### TASK
Using the listing below, keep only the lines with the word "sidebar" and copy them.

### RECORDED DATA
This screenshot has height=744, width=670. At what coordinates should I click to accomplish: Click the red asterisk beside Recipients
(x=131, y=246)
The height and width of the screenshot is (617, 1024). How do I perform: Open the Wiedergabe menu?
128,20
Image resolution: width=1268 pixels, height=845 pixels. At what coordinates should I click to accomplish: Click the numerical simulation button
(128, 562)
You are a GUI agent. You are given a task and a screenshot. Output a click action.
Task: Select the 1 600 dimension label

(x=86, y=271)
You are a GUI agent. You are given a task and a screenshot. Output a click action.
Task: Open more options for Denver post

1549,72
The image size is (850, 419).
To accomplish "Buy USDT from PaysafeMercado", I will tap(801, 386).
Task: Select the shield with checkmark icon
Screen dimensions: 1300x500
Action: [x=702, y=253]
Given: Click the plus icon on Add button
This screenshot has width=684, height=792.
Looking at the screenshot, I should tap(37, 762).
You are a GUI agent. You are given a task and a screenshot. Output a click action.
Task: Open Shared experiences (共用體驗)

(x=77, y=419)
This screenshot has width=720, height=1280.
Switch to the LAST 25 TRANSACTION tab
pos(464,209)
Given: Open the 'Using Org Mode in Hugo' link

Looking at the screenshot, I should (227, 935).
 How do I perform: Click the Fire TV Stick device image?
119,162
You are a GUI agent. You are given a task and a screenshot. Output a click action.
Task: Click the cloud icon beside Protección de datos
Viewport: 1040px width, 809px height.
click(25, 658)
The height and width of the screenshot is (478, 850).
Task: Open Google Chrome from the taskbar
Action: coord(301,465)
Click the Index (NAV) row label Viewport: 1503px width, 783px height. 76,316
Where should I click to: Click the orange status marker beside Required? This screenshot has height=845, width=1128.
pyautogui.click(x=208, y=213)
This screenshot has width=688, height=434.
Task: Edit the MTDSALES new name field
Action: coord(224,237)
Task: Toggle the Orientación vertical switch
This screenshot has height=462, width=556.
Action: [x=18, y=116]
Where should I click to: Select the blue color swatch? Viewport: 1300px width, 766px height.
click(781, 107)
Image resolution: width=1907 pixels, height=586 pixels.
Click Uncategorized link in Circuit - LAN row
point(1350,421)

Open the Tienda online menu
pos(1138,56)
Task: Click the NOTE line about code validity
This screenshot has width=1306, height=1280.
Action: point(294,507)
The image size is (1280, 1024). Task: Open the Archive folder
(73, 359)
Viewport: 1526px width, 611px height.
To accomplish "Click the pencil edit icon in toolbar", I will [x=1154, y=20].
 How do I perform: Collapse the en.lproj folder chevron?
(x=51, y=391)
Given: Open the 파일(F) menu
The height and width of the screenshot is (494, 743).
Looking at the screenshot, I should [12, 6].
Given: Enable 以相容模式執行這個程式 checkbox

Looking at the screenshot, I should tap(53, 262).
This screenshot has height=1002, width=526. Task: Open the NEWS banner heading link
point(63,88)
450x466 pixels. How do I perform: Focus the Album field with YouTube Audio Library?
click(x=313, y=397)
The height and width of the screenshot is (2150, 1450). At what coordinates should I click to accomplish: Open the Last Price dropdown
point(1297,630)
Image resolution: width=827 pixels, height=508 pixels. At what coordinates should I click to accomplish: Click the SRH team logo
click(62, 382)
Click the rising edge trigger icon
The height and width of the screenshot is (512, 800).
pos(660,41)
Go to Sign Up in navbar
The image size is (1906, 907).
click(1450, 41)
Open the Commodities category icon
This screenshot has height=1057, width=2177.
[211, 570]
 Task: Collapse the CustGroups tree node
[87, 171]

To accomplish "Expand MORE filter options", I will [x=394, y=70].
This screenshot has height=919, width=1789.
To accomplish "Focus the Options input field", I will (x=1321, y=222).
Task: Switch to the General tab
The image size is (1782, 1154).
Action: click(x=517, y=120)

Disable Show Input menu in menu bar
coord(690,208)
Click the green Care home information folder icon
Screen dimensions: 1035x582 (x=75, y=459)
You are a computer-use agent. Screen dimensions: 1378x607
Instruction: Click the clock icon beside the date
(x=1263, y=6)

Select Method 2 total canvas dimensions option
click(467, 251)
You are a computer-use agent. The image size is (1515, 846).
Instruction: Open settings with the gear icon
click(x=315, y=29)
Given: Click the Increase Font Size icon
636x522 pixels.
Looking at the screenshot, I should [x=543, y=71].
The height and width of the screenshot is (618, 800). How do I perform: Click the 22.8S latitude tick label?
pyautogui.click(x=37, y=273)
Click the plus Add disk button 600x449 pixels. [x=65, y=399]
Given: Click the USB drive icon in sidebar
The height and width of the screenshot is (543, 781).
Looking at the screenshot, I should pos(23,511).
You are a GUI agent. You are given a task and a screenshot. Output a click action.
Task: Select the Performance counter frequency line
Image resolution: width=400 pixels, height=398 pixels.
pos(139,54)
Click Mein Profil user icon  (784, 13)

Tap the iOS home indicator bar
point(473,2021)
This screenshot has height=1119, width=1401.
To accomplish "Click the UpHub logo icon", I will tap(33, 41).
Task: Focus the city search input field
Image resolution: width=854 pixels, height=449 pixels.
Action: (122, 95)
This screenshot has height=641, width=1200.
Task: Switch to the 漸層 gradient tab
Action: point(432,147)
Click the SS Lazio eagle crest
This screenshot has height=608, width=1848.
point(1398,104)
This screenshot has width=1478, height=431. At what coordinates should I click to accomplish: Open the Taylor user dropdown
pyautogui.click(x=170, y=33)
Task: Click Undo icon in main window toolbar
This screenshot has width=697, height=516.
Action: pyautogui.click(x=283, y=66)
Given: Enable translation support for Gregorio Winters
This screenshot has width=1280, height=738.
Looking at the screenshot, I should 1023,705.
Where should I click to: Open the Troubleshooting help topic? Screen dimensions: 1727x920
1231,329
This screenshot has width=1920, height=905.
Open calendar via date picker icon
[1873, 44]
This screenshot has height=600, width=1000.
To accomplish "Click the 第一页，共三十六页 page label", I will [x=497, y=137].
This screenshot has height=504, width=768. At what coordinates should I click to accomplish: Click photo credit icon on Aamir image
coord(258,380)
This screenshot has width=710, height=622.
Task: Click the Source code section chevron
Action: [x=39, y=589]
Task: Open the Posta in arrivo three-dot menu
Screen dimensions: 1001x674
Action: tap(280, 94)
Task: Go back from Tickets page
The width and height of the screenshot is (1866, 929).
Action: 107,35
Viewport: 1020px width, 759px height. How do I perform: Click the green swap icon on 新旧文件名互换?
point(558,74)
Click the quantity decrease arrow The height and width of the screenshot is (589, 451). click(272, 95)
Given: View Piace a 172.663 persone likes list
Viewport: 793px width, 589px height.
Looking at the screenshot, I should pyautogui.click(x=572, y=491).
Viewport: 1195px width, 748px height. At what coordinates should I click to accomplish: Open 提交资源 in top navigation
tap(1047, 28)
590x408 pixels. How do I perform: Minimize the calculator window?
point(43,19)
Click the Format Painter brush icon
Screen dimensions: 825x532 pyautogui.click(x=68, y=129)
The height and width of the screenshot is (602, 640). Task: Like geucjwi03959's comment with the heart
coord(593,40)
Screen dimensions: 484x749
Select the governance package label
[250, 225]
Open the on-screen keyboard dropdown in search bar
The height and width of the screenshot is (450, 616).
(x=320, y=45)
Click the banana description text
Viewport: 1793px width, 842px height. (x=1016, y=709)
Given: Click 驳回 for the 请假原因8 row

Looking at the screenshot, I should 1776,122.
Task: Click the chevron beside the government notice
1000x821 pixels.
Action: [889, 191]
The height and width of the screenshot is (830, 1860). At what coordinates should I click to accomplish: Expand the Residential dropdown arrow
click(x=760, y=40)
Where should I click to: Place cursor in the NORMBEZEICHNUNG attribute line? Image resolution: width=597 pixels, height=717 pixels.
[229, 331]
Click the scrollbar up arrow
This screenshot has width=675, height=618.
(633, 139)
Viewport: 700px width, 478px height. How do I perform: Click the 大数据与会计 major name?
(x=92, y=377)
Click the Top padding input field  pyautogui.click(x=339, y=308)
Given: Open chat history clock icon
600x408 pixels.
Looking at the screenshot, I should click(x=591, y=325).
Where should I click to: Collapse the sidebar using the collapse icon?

### RESULT OF THIS TASK
Given: Click the USB drive icon in sidebar
Where should I click to: Collapse the sidebar using the collapse icon?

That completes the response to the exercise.